-- Opening Marker --

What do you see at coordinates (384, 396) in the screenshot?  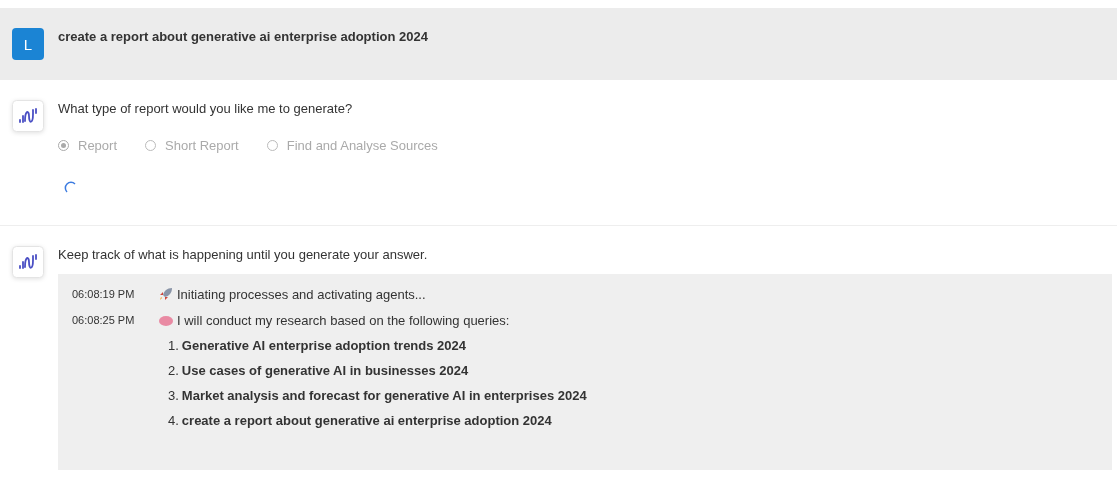 I see `query-text: Market analysis and forecast for generative AI in enterprises 2024` at bounding box center [384, 396].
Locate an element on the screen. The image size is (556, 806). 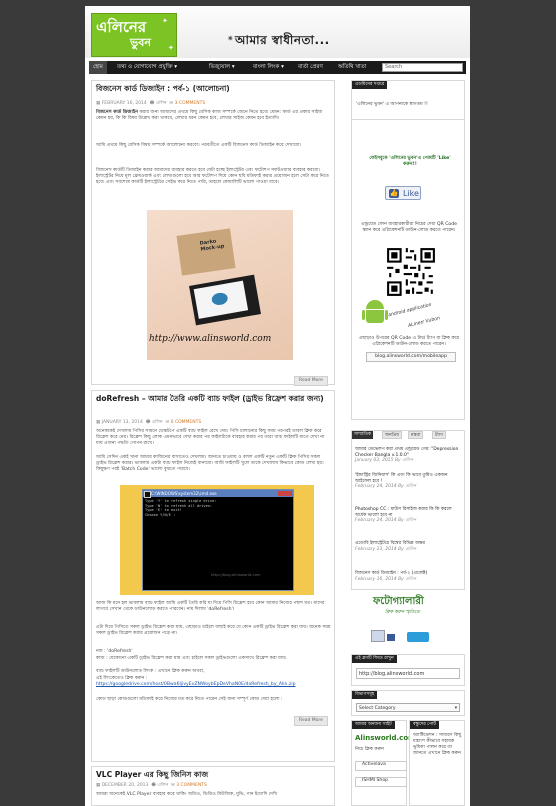
search-input: Search is located at coordinates (422, 68).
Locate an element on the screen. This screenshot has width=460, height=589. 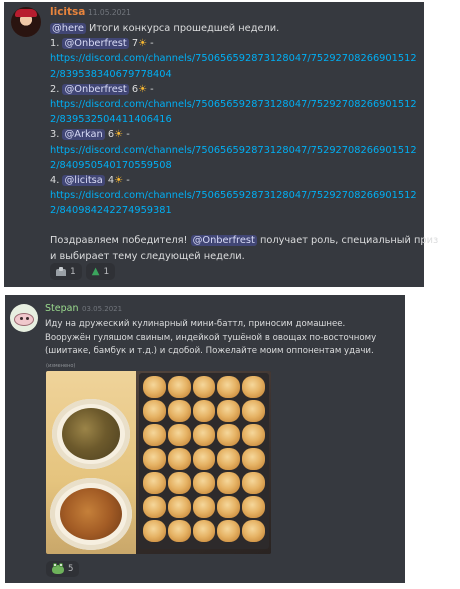
reaction-frog: 5 is located at coordinates (63, 569).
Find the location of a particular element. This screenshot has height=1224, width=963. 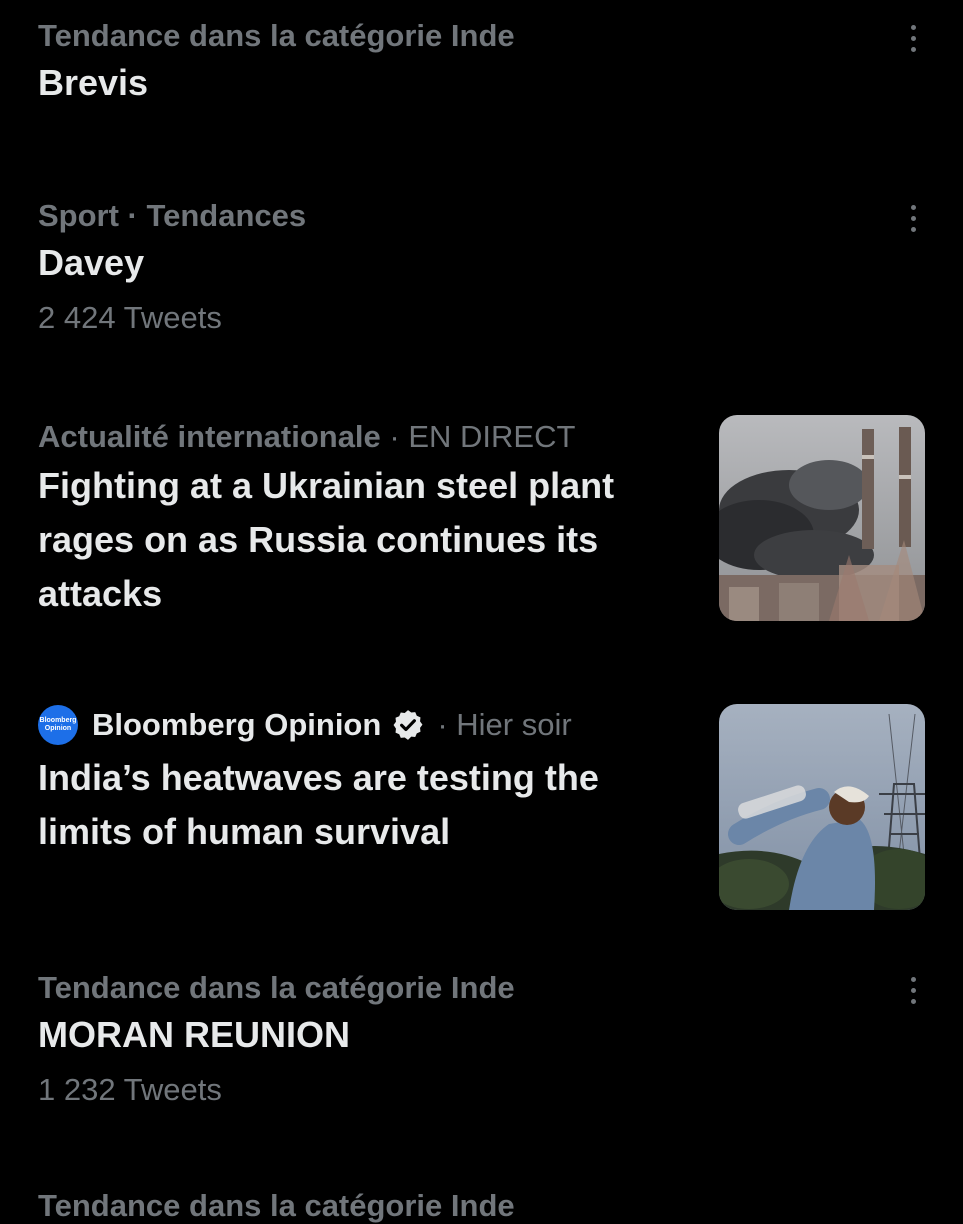

news-time: · Hier soir is located at coordinates (504, 724).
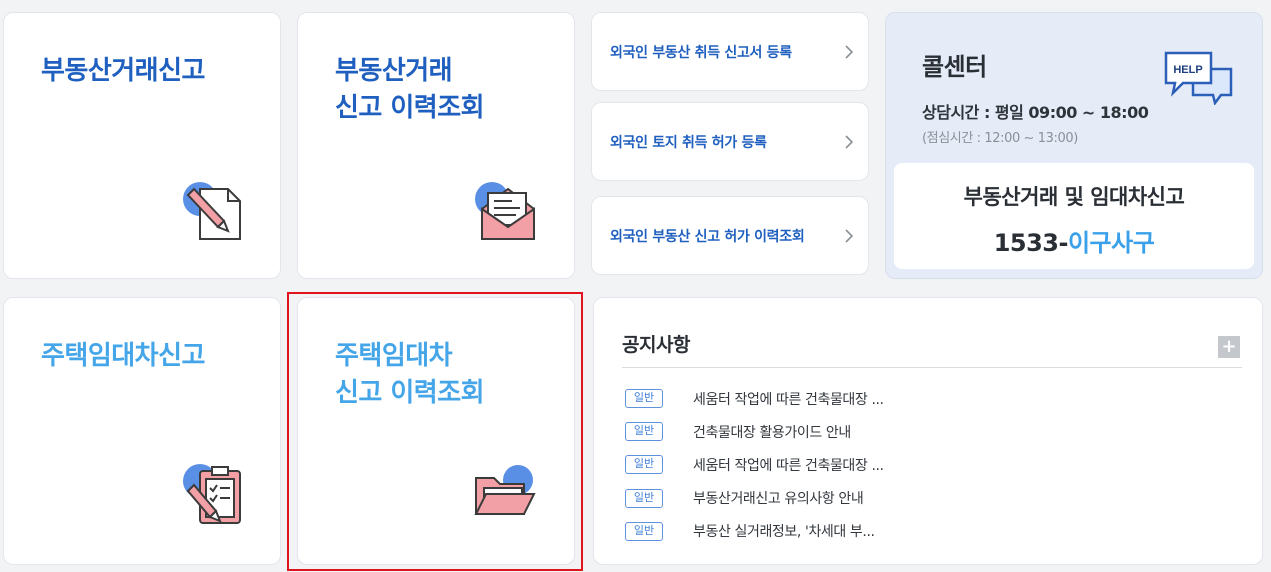  What do you see at coordinates (1074, 197) in the screenshot?
I see `call-center-service-name: 부동산거래 및 임대차신고` at bounding box center [1074, 197].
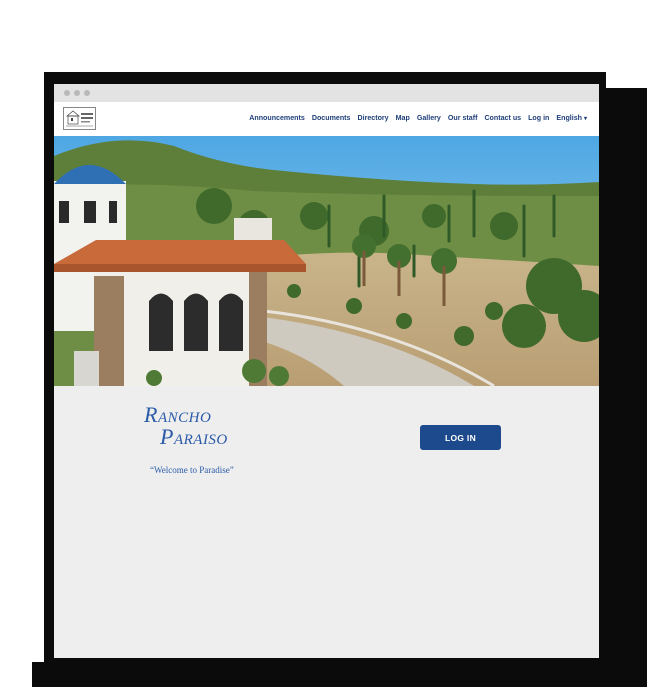  Describe the element at coordinates (200, 440) in the screenshot. I see `brand-rest-araiso: ARAISO` at that location.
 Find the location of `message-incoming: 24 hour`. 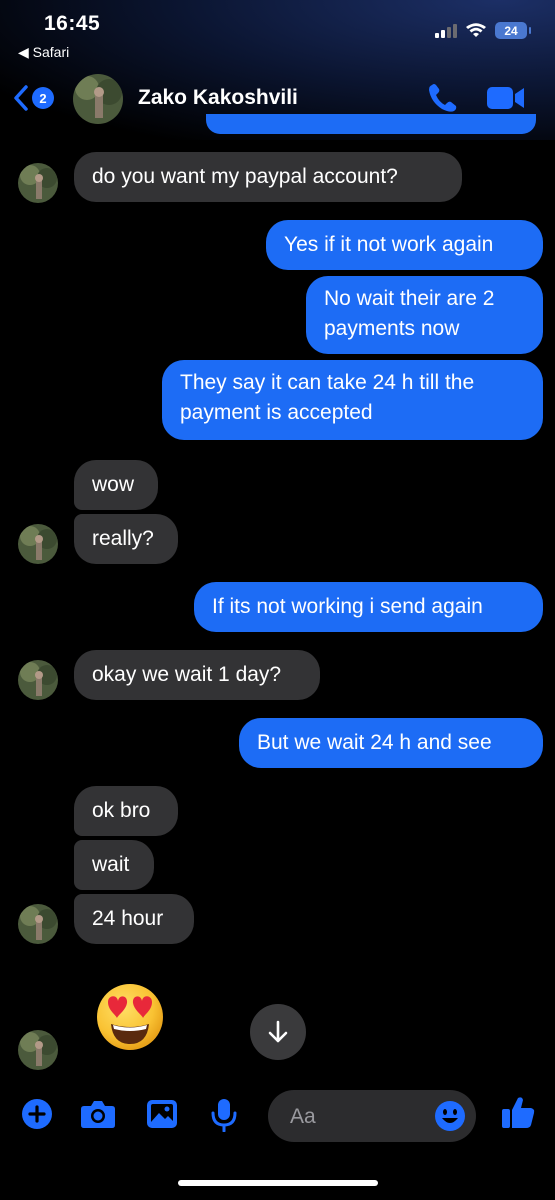

message-incoming: 24 hour is located at coordinates (134, 919).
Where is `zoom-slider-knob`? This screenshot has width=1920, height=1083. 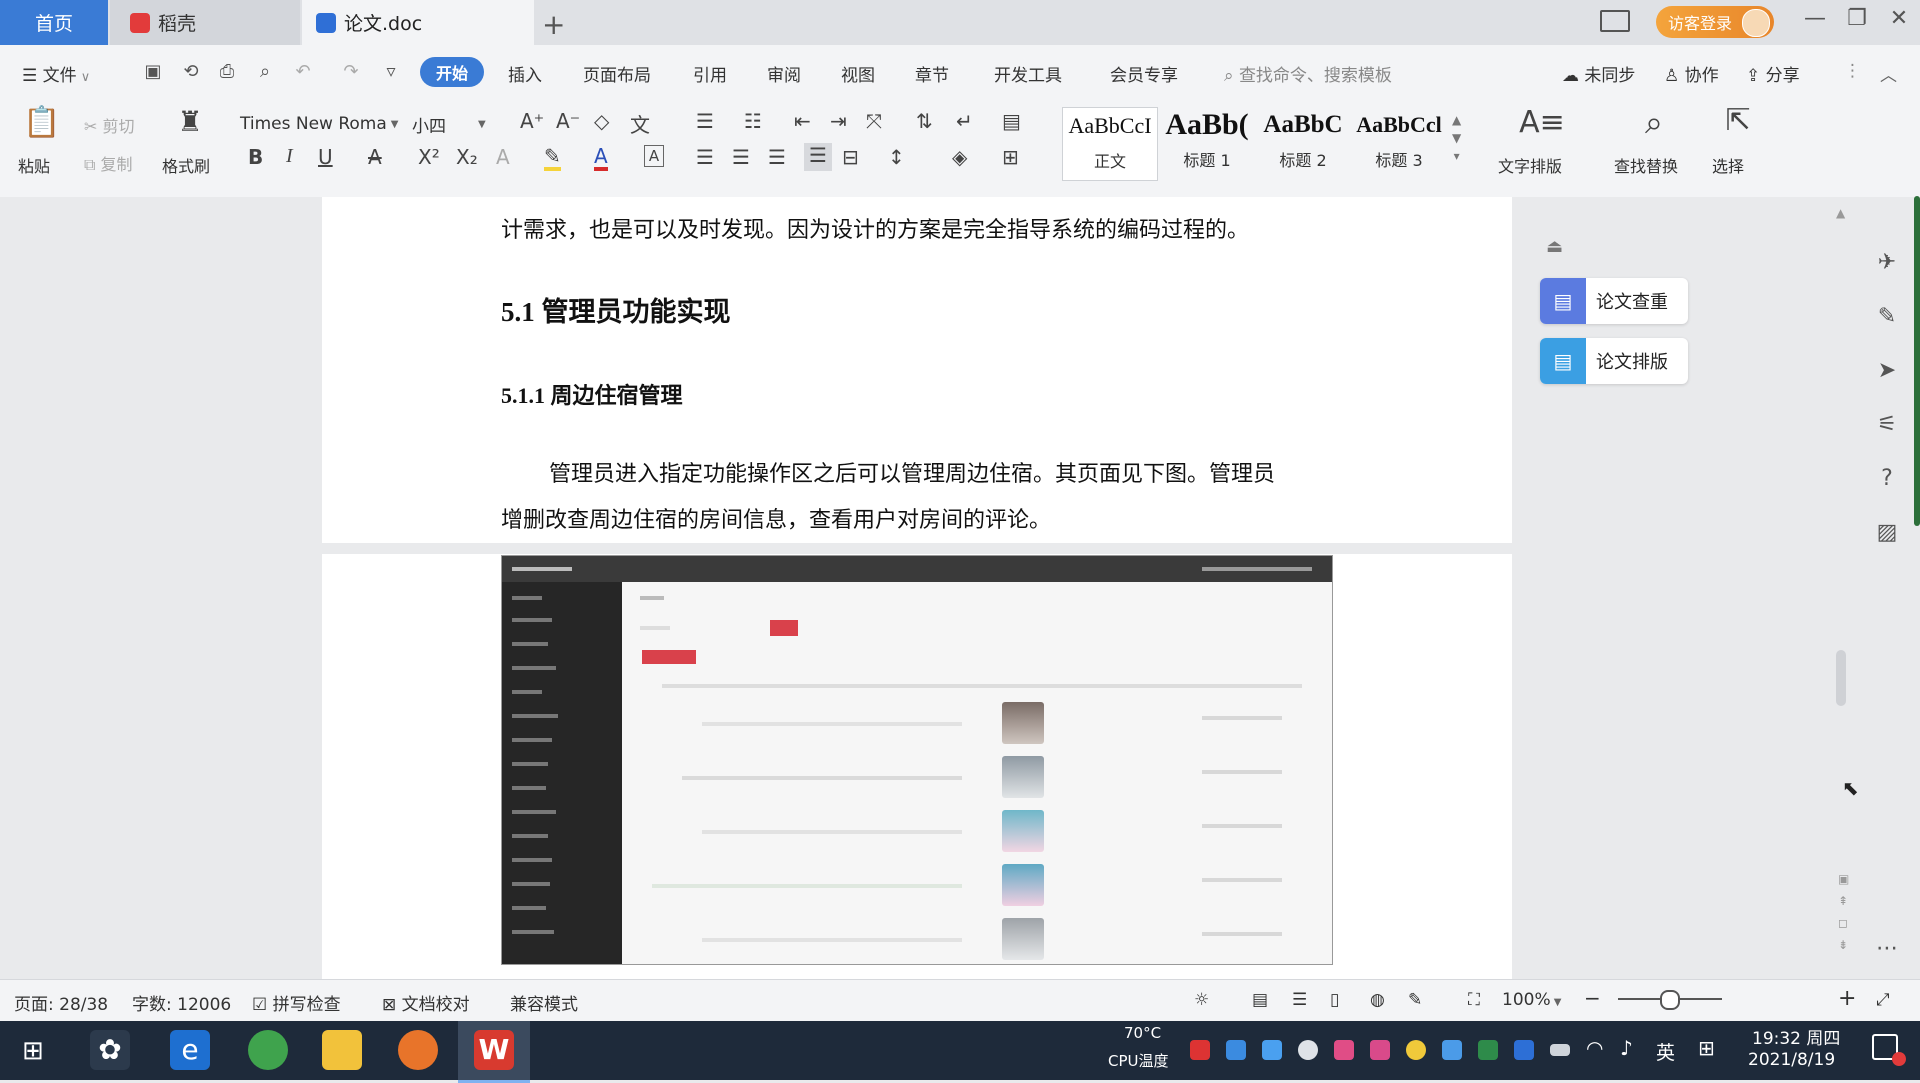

-- Closing Marker --

§ **Exercise details**: Output the material above as a JSON list of strings, one per line. Start with the line containing "Locate an element on the screen. The", continue to the end, skip blank lines, and leave out the pictures.

§ **Task solution**:
[
  "Locate an element on the screen. The image size is (556, 806). ",
  "search-input: Search is located at coordinates (422, 68).",
  "Locate an element on the screen. This screenshot has width=460, height=589. ",
  "reaction-frog: 5 is located at coordinates (63, 569).",
  "Find the location of a particular element. This screenshot has height=1224, width=963. ",
  "news-time: · Hier soir is located at coordinates (504, 724).",
  "  What do you see at coordinates (1074, 197) in the screenshot?",
  "I see `call-center-service-name: 부동산거래 및 임대차신고` at bounding box center [1074, 197].",
  "  Describe the element at coordinates (200, 440) in the screenshot. I see `brand-rest-araiso: ARAISO` at that location.",
  " Find the location of `message-incoming: 24 hour`. ",
  "message-incoming: 24 hour is located at coordinates (134, 919).",
  "Where is `zoom-slider-knob`? This screenshot has width=1920, height=1083. "
]